American pioneer (1796–1850)

Alphonso Boone (November 7, 1796 – February 27, 1850) was an American pioneer in what became the state of Oregon. A native of Kentucky, he was the grandson of Daniel Boone, and lived much of his life in Missouri. After immigrating to the Oregon Country, he established Boones Ferry across the Willamette River south of Portland near the present city of Wilsonville.

==Early life==
Alphonso Boone was born on November 7, 1796, in Mason County, Kentucky, to Jesse Bryan Boone and Chloe Van Bibber. The grandson of famed frontiersman Daniel Boone, he moved to Missouri where he lived in the mid-1820s in Montgomery County. Boone later moved to Jefferson City in Cole County, where he ran a trading post in the 1830s to early 1840s. There he supplied emigrants preparing to cross the Great Plains on the Oregon Trail. He married Nancy Linville, a second cousin, on February 21, 1822, and they had 10 children before her death in early 1839. Boone then moved to Independence in 1841 where he continued outfitting wagon trains.

==Oregon==
In 1846, Boone packed up his family and started west along the Oregon Trail himself, eventually taking the Southern Route to the Willamette Valley. He started the journey with his brother-in-law Lilburn Boggs, former Missouri governor, but parted ways when Boggs headed for California. After reaching the valley, Boone took up a land claim along the Willamette River on the south bank between Oregon City and Champoeg. In 1847, along with his son Jesse, he established Boones Ferry across the river. The community of Boones Landing began around the north ferry landing, which later became the city of Wilsonville. The road leading to the ferry landing from the north was cleared by the family and became known as Boones Ferry Road, which still exists today. The route and ferry became an important transit point between Salem and Portland.
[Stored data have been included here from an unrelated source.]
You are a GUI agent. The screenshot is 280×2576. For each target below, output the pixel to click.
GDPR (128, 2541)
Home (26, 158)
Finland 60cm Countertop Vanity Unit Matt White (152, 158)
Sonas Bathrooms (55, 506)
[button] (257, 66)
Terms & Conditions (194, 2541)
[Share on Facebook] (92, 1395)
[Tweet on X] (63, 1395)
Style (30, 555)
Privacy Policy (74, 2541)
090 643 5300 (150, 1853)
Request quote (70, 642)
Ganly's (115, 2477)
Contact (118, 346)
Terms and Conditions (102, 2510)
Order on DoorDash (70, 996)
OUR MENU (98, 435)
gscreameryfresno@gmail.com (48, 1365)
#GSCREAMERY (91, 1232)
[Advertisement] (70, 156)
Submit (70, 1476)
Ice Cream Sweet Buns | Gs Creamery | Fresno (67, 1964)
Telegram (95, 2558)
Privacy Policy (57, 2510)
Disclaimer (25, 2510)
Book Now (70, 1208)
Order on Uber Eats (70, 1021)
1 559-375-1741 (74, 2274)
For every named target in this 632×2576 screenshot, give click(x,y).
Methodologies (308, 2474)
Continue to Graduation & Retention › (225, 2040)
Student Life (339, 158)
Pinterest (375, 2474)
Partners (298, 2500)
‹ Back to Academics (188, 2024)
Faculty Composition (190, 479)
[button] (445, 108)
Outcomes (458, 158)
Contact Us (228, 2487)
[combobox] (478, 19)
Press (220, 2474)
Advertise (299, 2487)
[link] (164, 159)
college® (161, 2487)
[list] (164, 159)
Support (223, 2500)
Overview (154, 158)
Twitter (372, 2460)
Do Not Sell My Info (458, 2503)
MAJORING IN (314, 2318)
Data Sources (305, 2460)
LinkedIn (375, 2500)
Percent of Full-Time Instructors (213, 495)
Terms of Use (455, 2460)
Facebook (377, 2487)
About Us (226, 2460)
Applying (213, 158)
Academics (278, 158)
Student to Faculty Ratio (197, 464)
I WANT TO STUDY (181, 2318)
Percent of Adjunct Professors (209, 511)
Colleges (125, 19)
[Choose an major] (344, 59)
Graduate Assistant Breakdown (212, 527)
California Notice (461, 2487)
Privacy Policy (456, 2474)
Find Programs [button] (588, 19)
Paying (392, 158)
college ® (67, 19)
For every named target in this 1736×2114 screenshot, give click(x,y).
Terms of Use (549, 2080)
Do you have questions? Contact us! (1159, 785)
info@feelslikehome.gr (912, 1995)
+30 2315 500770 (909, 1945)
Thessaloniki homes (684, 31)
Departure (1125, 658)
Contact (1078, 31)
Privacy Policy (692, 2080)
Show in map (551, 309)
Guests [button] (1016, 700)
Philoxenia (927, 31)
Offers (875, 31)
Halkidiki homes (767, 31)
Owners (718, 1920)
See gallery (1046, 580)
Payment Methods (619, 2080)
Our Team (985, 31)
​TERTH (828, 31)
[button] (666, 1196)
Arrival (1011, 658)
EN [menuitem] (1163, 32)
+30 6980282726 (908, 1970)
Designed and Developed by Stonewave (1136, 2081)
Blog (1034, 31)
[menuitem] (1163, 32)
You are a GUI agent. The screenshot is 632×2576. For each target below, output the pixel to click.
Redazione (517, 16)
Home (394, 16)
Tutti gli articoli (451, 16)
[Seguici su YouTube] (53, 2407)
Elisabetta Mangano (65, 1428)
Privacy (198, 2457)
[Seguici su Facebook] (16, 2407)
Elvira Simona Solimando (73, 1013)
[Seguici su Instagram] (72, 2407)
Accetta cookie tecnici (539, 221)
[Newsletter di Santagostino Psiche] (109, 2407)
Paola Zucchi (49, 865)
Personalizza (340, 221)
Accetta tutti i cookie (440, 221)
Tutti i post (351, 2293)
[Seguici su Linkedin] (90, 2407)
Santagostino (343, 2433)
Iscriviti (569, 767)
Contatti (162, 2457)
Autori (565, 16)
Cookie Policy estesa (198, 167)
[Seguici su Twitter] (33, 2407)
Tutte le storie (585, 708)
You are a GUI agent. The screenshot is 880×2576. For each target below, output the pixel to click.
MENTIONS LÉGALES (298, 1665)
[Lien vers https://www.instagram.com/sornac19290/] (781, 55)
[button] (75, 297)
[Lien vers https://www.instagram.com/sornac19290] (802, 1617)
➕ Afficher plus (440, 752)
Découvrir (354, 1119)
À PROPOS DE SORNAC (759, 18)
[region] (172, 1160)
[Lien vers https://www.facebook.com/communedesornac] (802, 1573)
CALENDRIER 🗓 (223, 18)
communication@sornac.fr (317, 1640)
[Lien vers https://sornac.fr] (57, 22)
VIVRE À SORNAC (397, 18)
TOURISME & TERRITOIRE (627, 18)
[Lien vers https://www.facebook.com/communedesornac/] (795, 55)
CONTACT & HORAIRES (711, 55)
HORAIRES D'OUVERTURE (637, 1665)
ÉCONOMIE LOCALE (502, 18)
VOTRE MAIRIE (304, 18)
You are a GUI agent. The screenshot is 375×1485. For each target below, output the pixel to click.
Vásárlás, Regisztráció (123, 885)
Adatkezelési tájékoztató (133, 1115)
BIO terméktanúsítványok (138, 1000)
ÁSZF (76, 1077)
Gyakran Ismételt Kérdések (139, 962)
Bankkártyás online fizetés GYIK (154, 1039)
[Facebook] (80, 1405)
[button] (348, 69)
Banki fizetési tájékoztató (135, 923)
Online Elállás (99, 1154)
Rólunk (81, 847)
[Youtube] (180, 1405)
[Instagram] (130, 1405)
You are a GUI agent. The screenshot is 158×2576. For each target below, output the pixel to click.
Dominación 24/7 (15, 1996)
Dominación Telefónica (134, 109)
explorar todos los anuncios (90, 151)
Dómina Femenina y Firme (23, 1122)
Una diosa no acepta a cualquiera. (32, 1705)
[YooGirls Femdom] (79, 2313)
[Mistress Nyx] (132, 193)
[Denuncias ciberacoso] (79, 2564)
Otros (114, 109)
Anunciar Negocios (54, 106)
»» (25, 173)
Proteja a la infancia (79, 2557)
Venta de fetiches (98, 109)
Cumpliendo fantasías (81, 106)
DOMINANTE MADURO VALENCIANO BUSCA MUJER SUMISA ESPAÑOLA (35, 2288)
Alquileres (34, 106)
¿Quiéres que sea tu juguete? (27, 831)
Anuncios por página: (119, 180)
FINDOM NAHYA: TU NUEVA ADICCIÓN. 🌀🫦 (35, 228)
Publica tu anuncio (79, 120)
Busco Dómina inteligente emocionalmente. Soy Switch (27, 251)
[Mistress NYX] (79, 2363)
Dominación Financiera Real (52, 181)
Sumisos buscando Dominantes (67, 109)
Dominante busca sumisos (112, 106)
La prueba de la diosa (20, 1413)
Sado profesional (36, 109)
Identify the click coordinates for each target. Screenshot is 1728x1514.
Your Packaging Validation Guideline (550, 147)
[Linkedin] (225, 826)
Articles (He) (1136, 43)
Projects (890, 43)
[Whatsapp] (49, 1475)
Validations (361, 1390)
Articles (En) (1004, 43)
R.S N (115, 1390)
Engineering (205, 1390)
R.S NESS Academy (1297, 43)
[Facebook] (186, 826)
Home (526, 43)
Alphonso and some of his boys left in 1849 for the California Gold Rush. Alphonso Boone died in California on February 27, 1850, along the Feather River near Oroville in Butte County. His daughter Chloe married neighbor and Oregon Territorial Governor George Law Curry in March 1848. His son Jesse continued to operate the ferry until he was murdered in 1872. The ferry continued in operation until 1954.